EXERCISE DESCRIPTION:
Lay out the data lines from the one containing "Click the Oct date label on time axis" through the one containing "The width and", inclusive, as a Markdown table with columns Number and Record line, leaving out blank lines.

DATA TO USE:
## BEGIN

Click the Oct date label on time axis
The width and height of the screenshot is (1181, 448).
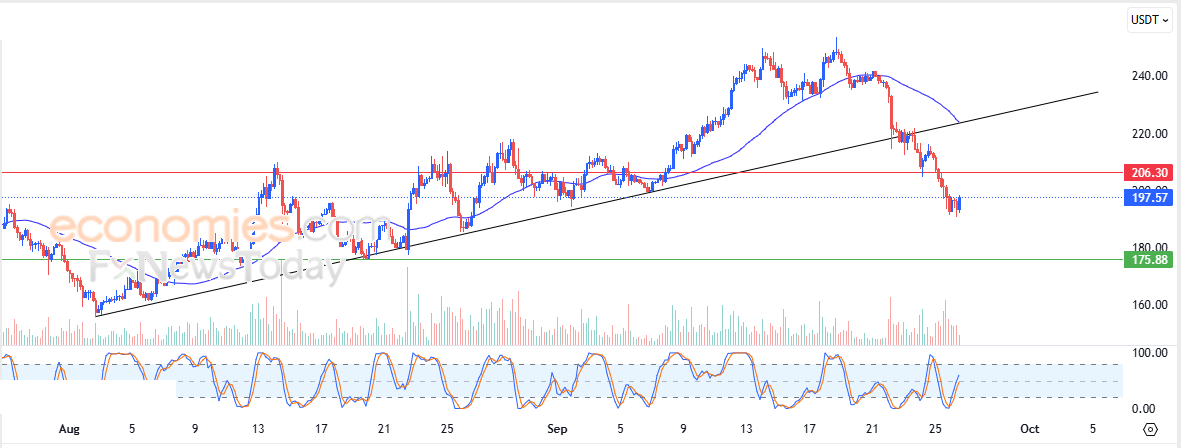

## END
## BEGIN

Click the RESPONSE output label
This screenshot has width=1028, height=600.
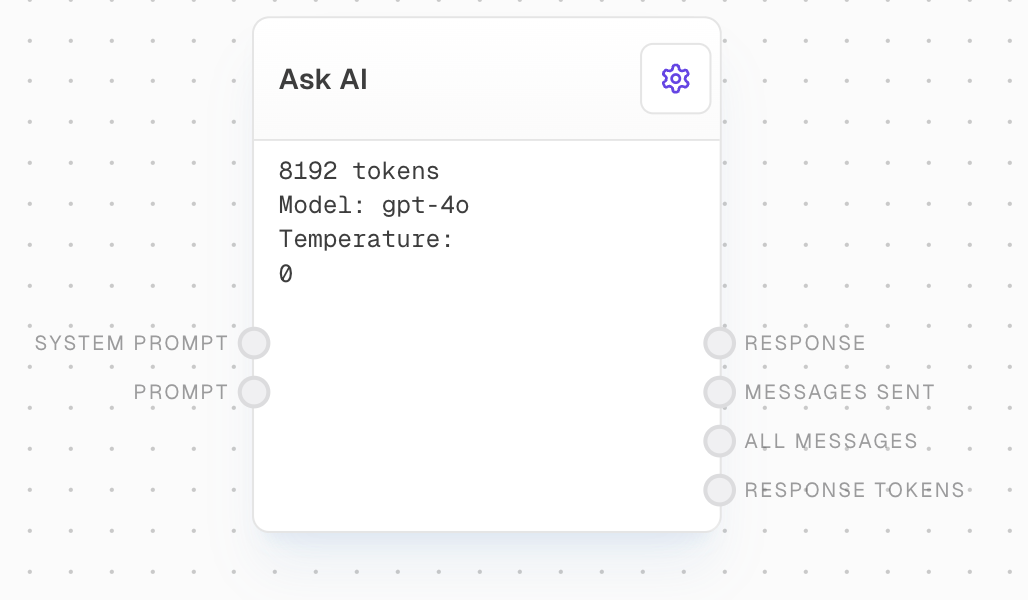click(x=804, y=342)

## END

THE RESPONSE:
| Number | Record line |
|---|---|
| 1 | Click the Oct date label on time axis |
| 2 | The width and height of the screenshot is (1181, 448). |